■ **Exercise description**
The reply should be one number: how many lines of the data below contain "Share".
■ ■ ■ ■
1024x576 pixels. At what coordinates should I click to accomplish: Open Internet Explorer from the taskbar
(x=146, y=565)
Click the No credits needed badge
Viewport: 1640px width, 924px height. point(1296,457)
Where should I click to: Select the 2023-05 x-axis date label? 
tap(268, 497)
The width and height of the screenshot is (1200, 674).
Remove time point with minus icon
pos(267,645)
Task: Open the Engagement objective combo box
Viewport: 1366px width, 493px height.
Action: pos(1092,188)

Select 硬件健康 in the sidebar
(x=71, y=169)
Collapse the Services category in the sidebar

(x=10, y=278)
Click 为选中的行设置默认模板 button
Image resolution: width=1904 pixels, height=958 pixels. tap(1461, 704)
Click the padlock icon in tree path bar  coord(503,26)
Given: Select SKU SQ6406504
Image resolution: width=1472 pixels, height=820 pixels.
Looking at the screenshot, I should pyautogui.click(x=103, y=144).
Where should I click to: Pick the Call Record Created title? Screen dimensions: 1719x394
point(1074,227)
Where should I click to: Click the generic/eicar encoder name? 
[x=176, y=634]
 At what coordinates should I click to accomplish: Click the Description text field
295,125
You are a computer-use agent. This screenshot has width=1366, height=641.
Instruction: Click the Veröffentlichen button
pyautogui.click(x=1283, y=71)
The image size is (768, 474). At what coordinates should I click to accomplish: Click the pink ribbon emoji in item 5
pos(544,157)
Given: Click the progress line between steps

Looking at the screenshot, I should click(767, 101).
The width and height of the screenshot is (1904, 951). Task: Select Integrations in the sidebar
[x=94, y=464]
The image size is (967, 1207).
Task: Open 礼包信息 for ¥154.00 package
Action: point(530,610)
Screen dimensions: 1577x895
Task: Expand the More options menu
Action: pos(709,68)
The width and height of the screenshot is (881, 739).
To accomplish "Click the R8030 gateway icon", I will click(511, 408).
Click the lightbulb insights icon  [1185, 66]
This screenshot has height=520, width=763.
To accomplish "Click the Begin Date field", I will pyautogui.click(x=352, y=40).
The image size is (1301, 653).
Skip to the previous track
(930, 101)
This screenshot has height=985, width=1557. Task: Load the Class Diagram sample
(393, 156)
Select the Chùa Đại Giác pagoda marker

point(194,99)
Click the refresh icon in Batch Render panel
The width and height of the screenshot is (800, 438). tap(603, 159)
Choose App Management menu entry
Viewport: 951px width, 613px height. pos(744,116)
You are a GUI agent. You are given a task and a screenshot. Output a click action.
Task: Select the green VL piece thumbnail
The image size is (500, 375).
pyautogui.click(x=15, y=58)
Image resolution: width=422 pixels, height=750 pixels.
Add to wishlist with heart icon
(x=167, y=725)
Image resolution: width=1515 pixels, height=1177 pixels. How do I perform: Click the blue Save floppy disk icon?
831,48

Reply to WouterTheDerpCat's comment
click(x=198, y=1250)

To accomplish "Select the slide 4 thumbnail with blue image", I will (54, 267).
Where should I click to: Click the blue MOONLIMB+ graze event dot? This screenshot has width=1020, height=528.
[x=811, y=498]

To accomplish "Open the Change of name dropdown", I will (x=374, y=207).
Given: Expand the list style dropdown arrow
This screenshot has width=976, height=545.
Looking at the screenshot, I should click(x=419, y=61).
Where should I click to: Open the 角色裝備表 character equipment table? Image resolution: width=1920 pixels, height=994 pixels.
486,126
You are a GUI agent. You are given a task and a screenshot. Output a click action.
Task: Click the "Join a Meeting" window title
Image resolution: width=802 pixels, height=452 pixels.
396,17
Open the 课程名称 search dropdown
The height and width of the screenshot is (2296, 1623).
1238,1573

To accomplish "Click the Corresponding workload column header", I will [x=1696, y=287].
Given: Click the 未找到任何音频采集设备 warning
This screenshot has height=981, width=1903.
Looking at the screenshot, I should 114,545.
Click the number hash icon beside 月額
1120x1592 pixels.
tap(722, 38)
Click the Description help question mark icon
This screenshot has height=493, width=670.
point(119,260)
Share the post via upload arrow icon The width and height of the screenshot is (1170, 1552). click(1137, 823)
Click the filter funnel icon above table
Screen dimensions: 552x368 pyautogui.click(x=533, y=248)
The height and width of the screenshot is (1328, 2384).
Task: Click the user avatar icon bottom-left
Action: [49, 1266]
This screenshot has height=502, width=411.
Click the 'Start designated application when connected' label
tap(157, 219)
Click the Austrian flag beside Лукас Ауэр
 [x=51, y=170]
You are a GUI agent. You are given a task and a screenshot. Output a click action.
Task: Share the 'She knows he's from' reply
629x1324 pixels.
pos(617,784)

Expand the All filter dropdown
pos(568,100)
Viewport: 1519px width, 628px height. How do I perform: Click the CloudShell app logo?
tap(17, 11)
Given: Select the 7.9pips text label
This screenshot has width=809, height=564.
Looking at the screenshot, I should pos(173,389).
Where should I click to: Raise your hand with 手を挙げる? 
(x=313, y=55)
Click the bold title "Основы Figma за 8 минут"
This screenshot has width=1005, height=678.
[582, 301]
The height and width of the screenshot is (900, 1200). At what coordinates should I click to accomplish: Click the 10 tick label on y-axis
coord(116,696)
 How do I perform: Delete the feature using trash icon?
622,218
■ ■ ■ ■
■ **Exercise answer**
2